O projeto aborda sistematicamente as obras dos seguintes criadores em atividade:

  • na literatura, António Lobo Antunes, Gonçalo M. Tavares, Herberto Hélder, José Luís Peixoto, Lídia Jorge, Mário de Carvalho, Nuno Júdice e Valter Hugo Mãe;
  • no cinema, Abi Feijó, Gonçalo Tocha, João Botelho, João Canijo, Manoel de Oliveira, Miguel Gomes, Pedro Costa, Teresa Villaverde;
  • na música, Adolfo Luxúria Canibal, Fausto, José Mário Branco, Kalaf, Pedro Ayres de Magalhães, Sérgio Godinho e as múltiplas e moventes bandas que estruturam a cena mainstream e/ ou underground do rock.

Essa opção, ancorada em análises documentais e de conteúdo das obras, é acompanhada por dois outros planos de observação:

  • os discursos críticos difundidos em publicações fundamentais (revista Ler, JL- Jornal de Letras e os suplementos semanais Ípsilon e Atual);
  • e a observação etnográfica de encontros e festivais que suscitam um tipo particularmente relevante de interação entre obras, desempenhos e receções (Correntes d’Escritas, DocLisboa, IndieLisboa, Cinanima, Curtas de Vila do Conde, Optimus Alive, EDP Paredes de Coura e Optimus Primavera Sound).

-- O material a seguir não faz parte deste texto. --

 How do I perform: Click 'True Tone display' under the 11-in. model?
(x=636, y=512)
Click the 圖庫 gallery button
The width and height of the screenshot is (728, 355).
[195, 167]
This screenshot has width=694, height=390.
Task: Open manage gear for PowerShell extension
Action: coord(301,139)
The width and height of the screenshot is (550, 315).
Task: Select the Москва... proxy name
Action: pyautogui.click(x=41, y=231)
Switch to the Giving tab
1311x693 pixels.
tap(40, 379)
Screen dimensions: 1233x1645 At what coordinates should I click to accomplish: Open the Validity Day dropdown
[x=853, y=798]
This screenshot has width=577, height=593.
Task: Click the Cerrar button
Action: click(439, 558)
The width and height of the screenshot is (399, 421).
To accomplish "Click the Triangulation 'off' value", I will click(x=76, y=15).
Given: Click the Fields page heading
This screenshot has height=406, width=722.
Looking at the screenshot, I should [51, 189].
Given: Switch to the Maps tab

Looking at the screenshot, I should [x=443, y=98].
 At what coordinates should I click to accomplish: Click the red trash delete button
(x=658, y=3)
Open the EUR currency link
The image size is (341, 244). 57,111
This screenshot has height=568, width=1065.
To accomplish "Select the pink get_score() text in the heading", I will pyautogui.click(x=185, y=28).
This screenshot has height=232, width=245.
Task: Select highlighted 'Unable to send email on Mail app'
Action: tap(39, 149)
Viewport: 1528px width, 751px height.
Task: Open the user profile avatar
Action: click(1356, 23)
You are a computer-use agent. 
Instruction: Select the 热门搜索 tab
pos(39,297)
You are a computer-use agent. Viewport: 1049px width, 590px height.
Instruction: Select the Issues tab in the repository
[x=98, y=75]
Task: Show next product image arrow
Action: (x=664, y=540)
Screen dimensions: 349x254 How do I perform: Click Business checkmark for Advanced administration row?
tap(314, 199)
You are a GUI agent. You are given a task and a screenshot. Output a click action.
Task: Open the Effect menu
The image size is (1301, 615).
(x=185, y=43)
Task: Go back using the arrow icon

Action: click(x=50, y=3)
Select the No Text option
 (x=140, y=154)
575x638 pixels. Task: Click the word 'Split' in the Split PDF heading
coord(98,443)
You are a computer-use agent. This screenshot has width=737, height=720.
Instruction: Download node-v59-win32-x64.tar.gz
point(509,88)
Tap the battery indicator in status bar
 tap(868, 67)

A metodologia é de natureza intensiva com recurso a procedimentos que possibilitam a confluência das análises específicas (dos domínios, dos criadores, das obras, dos críticos, dos públicos) para a análise ca cultura portuguesa contemporânea sob o prisma da tensão entre identidade e transformação social.